Housing markets are preferred destinations for foreign investors looking for yields, vacation homes or safe havens, or for those dodging tax restraints and corruption crackdowns in their home countries. But demand for U.S. homes from foreign investors, especially Chinese, pushes up home prices, exacerbating concerns over housing affordability, according to new research from Wharton.
House prices grew 8 percentage points more in U.S. zip codes with high foreign-born Chinese populations from 2012 to 2018, according to a paper titled “Global Capital and Local Assets: House Prices, Quantities, and Elasticities,” authored by Wharton doctoral student Caitlin Gorback and Wharton real estate professor Benjamin Keys.
“The big picture is we have an affordability crisis for housing in the cities where the jobs are,” Keys says. “One of the real tensions in the U.S. housing market is that the places that are seeing sharp job growth are not creating new housing quickly enough to accommodate that job growth.”
Foreigners buying U.S. homes potentially exacerbate that problem of affordability, Keys continued. Chinese buyers have led foreign investments in U.S. homes for the past seven years. In 2019-2020, they bought U.S. home properties worth $11.5 billion, or little more than a sixth of the total, according to a report from the National Association of Realtors (NAR). Other investors in the top five came from Canada, Mexico, India and Colombia, in that order. (Colombia last year replaced the U.K. as the fifth-largest country of origin of foreign buyers). Foreign buyer purchases made up 4% of the $1.7 trillion existing-home sales last year, the NAR report noted.

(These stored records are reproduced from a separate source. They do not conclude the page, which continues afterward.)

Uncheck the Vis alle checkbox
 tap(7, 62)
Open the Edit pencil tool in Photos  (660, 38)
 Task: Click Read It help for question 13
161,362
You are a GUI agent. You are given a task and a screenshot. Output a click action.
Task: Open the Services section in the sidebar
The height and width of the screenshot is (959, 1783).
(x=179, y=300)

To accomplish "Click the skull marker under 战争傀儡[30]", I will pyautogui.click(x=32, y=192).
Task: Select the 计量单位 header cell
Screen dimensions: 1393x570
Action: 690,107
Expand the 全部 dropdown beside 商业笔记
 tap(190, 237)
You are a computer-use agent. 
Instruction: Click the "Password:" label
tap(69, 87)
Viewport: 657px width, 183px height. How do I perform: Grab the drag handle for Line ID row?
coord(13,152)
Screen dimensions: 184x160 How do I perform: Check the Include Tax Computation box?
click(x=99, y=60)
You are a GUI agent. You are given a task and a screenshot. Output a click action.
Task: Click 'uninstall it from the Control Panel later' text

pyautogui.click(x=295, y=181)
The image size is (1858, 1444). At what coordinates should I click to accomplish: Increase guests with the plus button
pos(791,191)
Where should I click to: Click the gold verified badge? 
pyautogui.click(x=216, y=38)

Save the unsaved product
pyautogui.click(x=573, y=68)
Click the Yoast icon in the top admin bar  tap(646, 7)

The research by Gorback and Keys also shows that house prices and rents have risen in places that have seen large doses of foreign investment. “That is in large part because the places where you see foreign buyers are those same places that have more dynamic economies and have more jobs.”
The “demand shock” of foreign investment can trigger ripple effects in housing markets, the study finds, citing Seattle as a case example. “In the case of Seattle, when you drill down geographically, you see this pattern of differential house price growth, not just in the high foreign-born neighborhoods, but in the neighborhoods that border those neighborhoods,” says Keys.